=== DESCRIPTION OF THE TASK ===
Continue the passage on Saturn's rotating shift system from its last sentence.

One of the more contentious issues at Saturn is the rotating shift system. Employees work ten-hour days and most Saturdays at straight time, and switch back and forth from day shift to nights every few days.
Opponents call it murder on their health; the Vision Team supported rotation because it bypassed seniority. The "Saturn way" is to shun seniority, in favor of "merit," in job assignments, transfer rights, and the like. Scores of appointees, however, chosen jointly by management and Vision Team officials, work eight-hour days on day shift only.
"Vision was out of reach, out of touch with shop floor people," Benavides said. "The main thing people want is to see the Vision Team working. People that promoted that rotation is healthy and good--I want to see them doing it. All those people with appointed jobs that don't rotate, they want to see them on the line."
Williams said he would collect medical data on the effects of rotating shifts, along with quality and safety records, and give that information to the membership. Within a few days of the election, proposals for fixed shifts were already circulating on the shop floor. "Someone will lead that charge, without a problem," Williams said.

=== DATA EXCERPTS ===
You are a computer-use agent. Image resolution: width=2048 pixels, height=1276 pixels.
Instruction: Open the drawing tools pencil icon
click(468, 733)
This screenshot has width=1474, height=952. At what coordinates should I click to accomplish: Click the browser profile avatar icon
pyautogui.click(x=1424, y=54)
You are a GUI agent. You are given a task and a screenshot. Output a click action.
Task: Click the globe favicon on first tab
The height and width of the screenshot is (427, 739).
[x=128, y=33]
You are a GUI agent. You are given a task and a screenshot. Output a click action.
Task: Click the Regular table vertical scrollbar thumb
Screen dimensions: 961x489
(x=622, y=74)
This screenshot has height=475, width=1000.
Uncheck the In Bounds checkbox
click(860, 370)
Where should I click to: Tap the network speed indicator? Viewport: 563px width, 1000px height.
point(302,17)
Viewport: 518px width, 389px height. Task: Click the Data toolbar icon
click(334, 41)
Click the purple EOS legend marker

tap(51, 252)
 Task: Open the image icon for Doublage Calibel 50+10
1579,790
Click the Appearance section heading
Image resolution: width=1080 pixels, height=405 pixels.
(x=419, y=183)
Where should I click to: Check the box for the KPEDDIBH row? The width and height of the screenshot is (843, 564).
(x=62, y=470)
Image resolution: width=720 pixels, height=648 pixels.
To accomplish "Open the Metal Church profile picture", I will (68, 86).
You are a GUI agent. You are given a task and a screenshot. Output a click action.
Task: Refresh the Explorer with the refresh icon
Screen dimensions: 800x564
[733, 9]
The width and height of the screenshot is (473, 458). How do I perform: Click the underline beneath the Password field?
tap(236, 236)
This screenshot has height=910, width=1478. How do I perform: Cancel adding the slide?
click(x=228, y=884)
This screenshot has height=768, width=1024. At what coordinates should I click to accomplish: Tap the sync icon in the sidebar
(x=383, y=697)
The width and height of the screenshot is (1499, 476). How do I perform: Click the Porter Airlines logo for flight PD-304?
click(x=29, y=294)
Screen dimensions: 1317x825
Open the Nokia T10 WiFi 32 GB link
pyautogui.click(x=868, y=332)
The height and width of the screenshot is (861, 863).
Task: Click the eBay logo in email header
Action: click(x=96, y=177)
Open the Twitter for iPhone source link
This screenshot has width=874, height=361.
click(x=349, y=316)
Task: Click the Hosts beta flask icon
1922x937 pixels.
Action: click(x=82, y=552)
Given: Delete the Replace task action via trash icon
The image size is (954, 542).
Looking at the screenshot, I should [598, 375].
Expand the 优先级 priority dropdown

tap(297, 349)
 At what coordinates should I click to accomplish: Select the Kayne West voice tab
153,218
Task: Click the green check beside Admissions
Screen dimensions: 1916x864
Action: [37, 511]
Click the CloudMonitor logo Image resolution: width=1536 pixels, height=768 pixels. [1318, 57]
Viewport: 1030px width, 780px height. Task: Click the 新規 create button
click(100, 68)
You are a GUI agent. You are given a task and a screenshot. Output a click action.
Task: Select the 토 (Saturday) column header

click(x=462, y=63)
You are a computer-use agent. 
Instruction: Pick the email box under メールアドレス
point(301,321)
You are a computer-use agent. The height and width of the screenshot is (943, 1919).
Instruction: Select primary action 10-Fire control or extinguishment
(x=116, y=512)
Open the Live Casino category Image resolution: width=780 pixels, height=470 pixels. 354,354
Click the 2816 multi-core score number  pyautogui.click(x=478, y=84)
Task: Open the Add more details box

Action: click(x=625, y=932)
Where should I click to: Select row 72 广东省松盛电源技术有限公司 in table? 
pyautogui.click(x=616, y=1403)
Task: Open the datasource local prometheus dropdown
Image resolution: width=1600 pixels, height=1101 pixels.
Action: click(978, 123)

=== ANSWER SECTION ===
Ken Duncan, defeated as a union trustee, was one of the original architects of Saturn. Asked why members voted his caucus out, he referred to "cave people--Caucus Against Virtually Everything." The winners' platform, Duncan said, included "a little bit of everything... A great number of the ones that won have no experience whatsoever in terms of negotiating or bargaining."
Benavides said the mood in the plant after the vote is "overwhelming. People are so moved. They can't believe it. My phone's ringing, they want to go.
"Some of them are waiting for Jeep to wave his magic wand. But politicians are always going to be politicians. If they're behind their desk with no one calling them and pestering them, they're happy. You got to show politicians the way to go."
The new leaders now face General Motors' demands for a 12 percent "rebalance." The company is insisting on those cuts before it will commit to building a new sport utility vehicle in Spring Hill.